▶ Prompt: Copy the listing below line for line, with no changes.

═══

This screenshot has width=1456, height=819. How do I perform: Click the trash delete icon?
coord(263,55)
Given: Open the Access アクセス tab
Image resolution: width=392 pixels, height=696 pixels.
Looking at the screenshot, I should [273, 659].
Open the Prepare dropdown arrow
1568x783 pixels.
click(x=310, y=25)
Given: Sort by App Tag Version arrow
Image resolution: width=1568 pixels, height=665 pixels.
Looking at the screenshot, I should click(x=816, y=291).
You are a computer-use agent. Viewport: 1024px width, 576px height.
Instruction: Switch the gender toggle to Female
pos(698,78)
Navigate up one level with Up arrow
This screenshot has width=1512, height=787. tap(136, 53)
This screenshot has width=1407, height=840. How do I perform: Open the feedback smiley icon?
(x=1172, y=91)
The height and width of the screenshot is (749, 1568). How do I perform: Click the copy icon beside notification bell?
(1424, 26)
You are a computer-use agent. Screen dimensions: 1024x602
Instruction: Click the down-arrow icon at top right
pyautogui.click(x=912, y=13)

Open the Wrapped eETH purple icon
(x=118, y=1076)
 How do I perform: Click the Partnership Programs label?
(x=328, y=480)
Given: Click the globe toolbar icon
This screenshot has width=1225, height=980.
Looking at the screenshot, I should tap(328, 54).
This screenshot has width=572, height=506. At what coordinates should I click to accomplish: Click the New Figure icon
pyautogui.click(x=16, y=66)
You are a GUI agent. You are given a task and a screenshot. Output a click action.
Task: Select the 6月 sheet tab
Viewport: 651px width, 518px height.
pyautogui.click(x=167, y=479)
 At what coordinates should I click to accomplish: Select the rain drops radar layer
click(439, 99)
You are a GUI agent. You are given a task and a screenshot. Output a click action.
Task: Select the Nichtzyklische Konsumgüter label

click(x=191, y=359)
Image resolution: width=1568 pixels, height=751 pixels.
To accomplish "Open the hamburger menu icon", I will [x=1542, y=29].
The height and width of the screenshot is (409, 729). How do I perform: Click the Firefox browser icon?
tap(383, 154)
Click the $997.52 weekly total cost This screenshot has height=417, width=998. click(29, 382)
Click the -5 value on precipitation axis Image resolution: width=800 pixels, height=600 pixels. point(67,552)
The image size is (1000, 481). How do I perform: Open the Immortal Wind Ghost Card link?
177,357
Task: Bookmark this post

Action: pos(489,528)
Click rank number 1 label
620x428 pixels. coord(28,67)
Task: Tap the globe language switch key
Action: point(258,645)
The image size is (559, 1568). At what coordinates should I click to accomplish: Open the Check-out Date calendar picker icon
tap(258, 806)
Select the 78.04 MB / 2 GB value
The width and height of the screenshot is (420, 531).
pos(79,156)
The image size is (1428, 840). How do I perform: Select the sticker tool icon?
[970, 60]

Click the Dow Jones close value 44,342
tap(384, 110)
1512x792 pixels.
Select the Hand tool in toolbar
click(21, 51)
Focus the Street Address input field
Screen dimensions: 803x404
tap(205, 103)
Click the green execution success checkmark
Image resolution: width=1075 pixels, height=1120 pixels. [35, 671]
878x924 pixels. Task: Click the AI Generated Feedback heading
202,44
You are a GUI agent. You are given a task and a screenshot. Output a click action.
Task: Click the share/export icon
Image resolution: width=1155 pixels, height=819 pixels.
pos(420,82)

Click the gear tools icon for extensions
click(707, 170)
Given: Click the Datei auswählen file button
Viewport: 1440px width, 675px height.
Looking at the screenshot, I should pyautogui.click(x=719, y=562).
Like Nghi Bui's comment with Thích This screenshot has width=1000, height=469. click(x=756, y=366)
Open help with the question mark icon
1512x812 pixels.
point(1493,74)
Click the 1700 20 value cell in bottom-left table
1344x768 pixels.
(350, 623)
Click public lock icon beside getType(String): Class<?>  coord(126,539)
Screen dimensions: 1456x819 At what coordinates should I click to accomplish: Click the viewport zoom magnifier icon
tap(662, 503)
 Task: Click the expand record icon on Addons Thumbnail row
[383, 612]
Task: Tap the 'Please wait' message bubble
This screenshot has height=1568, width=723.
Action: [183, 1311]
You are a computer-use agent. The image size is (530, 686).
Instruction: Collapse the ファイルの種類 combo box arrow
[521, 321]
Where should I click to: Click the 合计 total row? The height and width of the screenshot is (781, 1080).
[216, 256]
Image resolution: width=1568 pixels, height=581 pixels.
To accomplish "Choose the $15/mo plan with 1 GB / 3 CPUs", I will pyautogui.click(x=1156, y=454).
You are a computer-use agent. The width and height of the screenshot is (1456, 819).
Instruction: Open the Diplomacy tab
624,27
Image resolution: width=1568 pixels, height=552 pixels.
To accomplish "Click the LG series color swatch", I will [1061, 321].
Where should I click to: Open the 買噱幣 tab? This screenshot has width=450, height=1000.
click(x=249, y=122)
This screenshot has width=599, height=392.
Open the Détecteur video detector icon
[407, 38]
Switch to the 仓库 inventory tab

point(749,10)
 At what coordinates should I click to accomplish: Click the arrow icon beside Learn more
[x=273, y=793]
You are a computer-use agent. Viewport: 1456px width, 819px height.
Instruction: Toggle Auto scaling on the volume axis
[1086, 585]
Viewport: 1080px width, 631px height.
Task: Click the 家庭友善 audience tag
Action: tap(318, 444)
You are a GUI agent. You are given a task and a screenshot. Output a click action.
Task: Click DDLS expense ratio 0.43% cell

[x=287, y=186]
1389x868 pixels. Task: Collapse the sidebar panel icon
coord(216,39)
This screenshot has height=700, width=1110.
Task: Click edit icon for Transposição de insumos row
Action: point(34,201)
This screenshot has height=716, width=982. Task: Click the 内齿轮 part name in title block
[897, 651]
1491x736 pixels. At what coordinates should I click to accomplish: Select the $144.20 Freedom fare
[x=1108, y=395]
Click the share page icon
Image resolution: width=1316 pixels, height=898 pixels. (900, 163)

═══

▶ Full output:
This screenshot has width=1456, height=819. How do I perform: Click the trash delete icon?
coord(263,55)
Given: Open the Access アクセス tab
Image resolution: width=392 pixels, height=696 pixels.
Looking at the screenshot, I should [273, 659].
Open the Prepare dropdown arrow
1568x783 pixels.
click(x=310, y=25)
Given: Sort by App Tag Version arrow
Image resolution: width=1568 pixels, height=665 pixels.
Looking at the screenshot, I should click(x=816, y=291).
You are a computer-use agent. Viewport: 1024px width, 576px height.
Instruction: Switch the gender toggle to Female
pos(698,78)
Navigate up one level with Up arrow
This screenshot has width=1512, height=787. tap(136, 53)
This screenshot has width=1407, height=840. How do I perform: Open the feedback smiley icon?
(x=1172, y=91)
The height and width of the screenshot is (749, 1568). How do I perform: Click the copy icon beside notification bell?
(1424, 26)
You are a computer-use agent. Screen dimensions: 1024x602
Instruction: Click the down-arrow icon at top right
pyautogui.click(x=912, y=13)

Open the Wrapped eETH purple icon
(x=118, y=1076)
 How do I perform: Click the Partnership Programs label?
(x=328, y=480)
Given: Click the globe toolbar icon
This screenshot has width=1225, height=980.
Looking at the screenshot, I should tap(328, 54).
This screenshot has width=572, height=506. At what coordinates should I click to accomplish: Click the New Figure icon
pyautogui.click(x=16, y=66)
You are a GUI agent. You are given a task and a screenshot. Output a click action.
Task: Select the 6月 sheet tab
Viewport: 651px width, 518px height.
pyautogui.click(x=167, y=479)
 At what coordinates should I click to accomplish: Select the rain drops radar layer
click(439, 99)
You are a GUI agent. You are given a task and a screenshot. Output a click action.
Task: Select the Nichtzyklische Konsumgüter label

click(x=191, y=359)
Image resolution: width=1568 pixels, height=751 pixels.
To accomplish "Open the hamburger menu icon", I will [x=1542, y=29].
The height and width of the screenshot is (409, 729). How do I perform: Click the Firefox browser icon?
tap(383, 154)
Click the $997.52 weekly total cost This screenshot has height=417, width=998. click(29, 382)
Click the -5 value on precipitation axis Image resolution: width=800 pixels, height=600 pixels. point(67,552)
The image size is (1000, 481). How do I perform: Open the Immortal Wind Ghost Card link?
177,357
Task: Bookmark this post

Action: pos(489,528)
Click rank number 1 label
620x428 pixels. coord(28,67)
Task: Tap the globe language switch key
Action: point(258,645)
The image size is (559, 1568). At what coordinates should I click to accomplish: Open the Check-out Date calendar picker icon
tap(258, 806)
Select the 78.04 MB / 2 GB value
The width and height of the screenshot is (420, 531).
pos(79,156)
The image size is (1428, 840). How do I perform: Select the sticker tool icon?
[970, 60]

Click the Dow Jones close value 44,342
tap(384, 110)
1512x792 pixels.
Select the Hand tool in toolbar
click(21, 51)
Focus the Street Address input field
Screen dimensions: 803x404
tap(205, 103)
Click the green execution success checkmark
Image resolution: width=1075 pixels, height=1120 pixels. [35, 671]
878x924 pixels. Task: Click the AI Generated Feedback heading
202,44
You are a GUI agent. You are given a task and a screenshot. Output a click action.
Task: Click the share/export icon
Image resolution: width=1155 pixels, height=819 pixels.
pos(420,82)

Click the gear tools icon for extensions
click(707, 170)
Given: Click the Datei auswählen file button
Viewport: 1440px width, 675px height.
Looking at the screenshot, I should pyautogui.click(x=719, y=562).
Like Nghi Bui's comment with Thích This screenshot has width=1000, height=469. click(x=756, y=366)
Open help with the question mark icon
1512x812 pixels.
point(1493,74)
Click the 1700 20 value cell in bottom-left table
1344x768 pixels.
(350, 623)
Click public lock icon beside getType(String): Class<?>  coord(126,539)
Screen dimensions: 1456x819 At what coordinates should I click to accomplish: Click the viewport zoom magnifier icon
tap(662, 503)
 Task: Click the expand record icon on Addons Thumbnail row
[383, 612]
Task: Tap the 'Please wait' message bubble
This screenshot has height=1568, width=723.
Action: [183, 1311]
You are a computer-use agent. The image size is (530, 686).
Instruction: Collapse the ファイルの種類 combo box arrow
[521, 321]
Where should I click to: Click the 合计 total row? The height and width of the screenshot is (781, 1080).
[216, 256]
Image resolution: width=1568 pixels, height=581 pixels.
To accomplish "Choose the $15/mo plan with 1 GB / 3 CPUs", I will pyautogui.click(x=1156, y=454).
You are a computer-use agent. The width and height of the screenshot is (1456, 819).
Instruction: Open the Diplomacy tab
624,27
Image resolution: width=1568 pixels, height=552 pixels.
To accomplish "Click the LG series color swatch", I will [1061, 321].
Where should I click to: Open the 買噱幣 tab? This screenshot has width=450, height=1000.
click(x=249, y=122)
This screenshot has width=599, height=392.
Open the Détecteur video detector icon
[407, 38]
Switch to the 仓库 inventory tab

point(749,10)
 At what coordinates should I click to accomplish: Click the arrow icon beside Learn more
[x=273, y=793]
You are a computer-use agent. Viewport: 1456px width, 819px height.
Instruction: Toggle Auto scaling on the volume axis
[1086, 585]
Viewport: 1080px width, 631px height.
Task: Click the 家庭友善 audience tag
Action: tap(318, 444)
You are a GUI agent. You are given a task and a screenshot. Output a click action.
Task: Click DDLS expense ratio 0.43% cell

[x=287, y=186]
1389x868 pixels. Task: Collapse the sidebar panel icon
coord(216,39)
This screenshot has height=700, width=1110.
Task: Click edit icon for Transposição de insumos row
Action: point(34,201)
This screenshot has height=716, width=982. Task: Click the 内齿轮 part name in title block
[897, 651]
1491x736 pixels. At what coordinates should I click to accomplish: Select the $144.20 Freedom fare
[x=1108, y=395]
Click the share page icon
Image resolution: width=1316 pixels, height=898 pixels. (900, 163)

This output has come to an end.